Face au volume impressionnant de 900 000 alertes de sécurité évoqué ces derniers jours, l’Agence nationale des infrastructures numériques et des fréquences (ANINF) appelle à la prudence dans l’interprétation des chiffres. L’Agence rappelle dans un communiqué qu’une alerte de cybersécurité ne signifie pas nécessairement qu’une intrusion a réussi ou qu’un système a été compromis.
Le chiffre a de quoi interpeller. Près de 900 000 alertes de sécurité auraient été détectées par les dispositifs de supervision des infrastructures numériques. Mais derrière ce volume particulièrement important se cache une réalité technique qu’il convient de comprendre, celle de 900 000 alertes ne correspondent ni à 900 000 intrusions, ni à 900 000 systèmes compromis, souligne l’agence.
Selon les éléments techniques présentés par l’ANINF, une alerte constitue avant tout un signal généré par un équipement ou un dispositif de sécurité lorsqu’une activité inhabituelle ou potentiellement malveillante est détectée. Elle peut ainsi être déclenchée par différents types d’événements, sans que ceux-ci n’aboutissent nécessairement à une attaque réussie.

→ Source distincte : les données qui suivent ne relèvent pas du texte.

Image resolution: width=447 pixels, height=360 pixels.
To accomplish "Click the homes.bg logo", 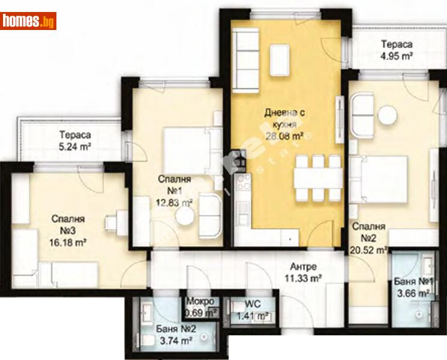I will (29, 21).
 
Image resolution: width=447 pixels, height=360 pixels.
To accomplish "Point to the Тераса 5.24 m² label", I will (74, 140).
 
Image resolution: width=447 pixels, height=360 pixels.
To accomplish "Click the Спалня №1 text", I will (175, 184).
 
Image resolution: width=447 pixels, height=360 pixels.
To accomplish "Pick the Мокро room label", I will (200, 301).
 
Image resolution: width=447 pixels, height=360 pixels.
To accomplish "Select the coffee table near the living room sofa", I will (282, 57).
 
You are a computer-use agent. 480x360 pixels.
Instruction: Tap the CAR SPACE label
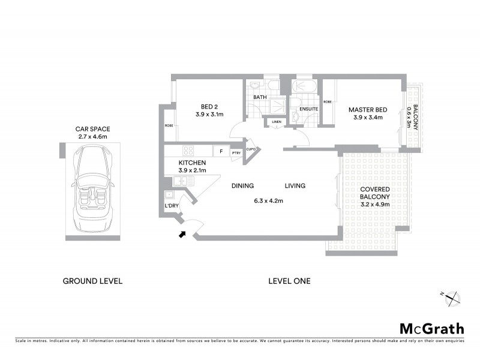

Il peut notamment s’agir d’un scan automatisé, d’une tentative de connexion, d’une recherche de vulnérabilité, d’une attaque par force brute ou encore d’une activité de reconnaissance. Autrement dit, le déclenchement d’une alerte traduit d’abord la capacité d’un système à détecter un comportement jugé suspect et à le signaler aux équipes chargées de la sécurité.

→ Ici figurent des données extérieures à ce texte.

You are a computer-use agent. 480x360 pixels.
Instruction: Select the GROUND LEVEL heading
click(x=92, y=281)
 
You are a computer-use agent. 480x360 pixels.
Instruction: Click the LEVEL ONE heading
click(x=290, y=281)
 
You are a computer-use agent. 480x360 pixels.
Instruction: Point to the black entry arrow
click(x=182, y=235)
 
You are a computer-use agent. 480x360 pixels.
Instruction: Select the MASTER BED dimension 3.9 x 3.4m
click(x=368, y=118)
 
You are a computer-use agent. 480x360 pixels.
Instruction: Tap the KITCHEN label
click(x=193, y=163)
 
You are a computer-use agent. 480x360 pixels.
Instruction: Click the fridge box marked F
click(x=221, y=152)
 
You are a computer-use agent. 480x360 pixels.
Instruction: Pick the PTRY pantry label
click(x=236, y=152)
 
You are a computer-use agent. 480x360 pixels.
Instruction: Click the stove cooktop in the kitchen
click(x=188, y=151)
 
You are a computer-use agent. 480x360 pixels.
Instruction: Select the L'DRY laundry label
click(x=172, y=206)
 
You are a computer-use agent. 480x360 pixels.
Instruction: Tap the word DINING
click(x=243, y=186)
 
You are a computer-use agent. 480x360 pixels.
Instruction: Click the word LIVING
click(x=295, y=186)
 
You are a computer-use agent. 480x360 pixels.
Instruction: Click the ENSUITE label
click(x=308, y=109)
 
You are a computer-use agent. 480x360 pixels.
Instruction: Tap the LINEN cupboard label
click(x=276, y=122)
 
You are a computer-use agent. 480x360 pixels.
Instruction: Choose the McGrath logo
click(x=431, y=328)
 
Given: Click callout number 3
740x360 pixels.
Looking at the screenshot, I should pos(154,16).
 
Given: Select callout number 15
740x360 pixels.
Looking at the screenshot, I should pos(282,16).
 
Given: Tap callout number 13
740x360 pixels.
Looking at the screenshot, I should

Dans ce contexte, le volume élevé d’alertes peut aussi témoigner du niveau de surveillance des infrastructures numériques nationales. Une infrastructure correctement supervisée est en effet conçue pour détecter, enregistrer et qualifier les événements susceptibles de présenter un risque, avant qu’ils ne se transforment, le cas échéant, en incident de sécurité.

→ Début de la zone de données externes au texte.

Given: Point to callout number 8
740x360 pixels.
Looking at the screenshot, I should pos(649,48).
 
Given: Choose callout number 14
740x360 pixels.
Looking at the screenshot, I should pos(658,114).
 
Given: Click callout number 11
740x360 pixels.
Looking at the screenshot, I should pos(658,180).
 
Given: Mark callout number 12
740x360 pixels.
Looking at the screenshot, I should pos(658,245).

Cette mise au point intervient alors que la cybersécurité est devenue une préoccupation majeure pour l’État gabonais. Le 7 septembre dernier, une réunion d’urgence tenue autour du Vice-Président du Gouvernement, Hermann Immongault, avait notamment permis d’alerter sur la recrudescence des tentatives d’intrusion et des cyberattaques visant les systèmes numériques.
Cette mobilisation de l’Exécutif vient conforter la nécessité de disposer d’un dispositif technique capable d’accompagner la vigilance nationale. À ce niveau, l’ANINF apparaît comme l’un des maillons opérationnels de la réponse de l’État. Placée sous la tutelle du Ministère de l’Économie numérique, de la Digitalisation et de l’Innovation, l’Agence intervient notamment dans la supervision, l’investigation, l’analyse et l’assistance aux administrations.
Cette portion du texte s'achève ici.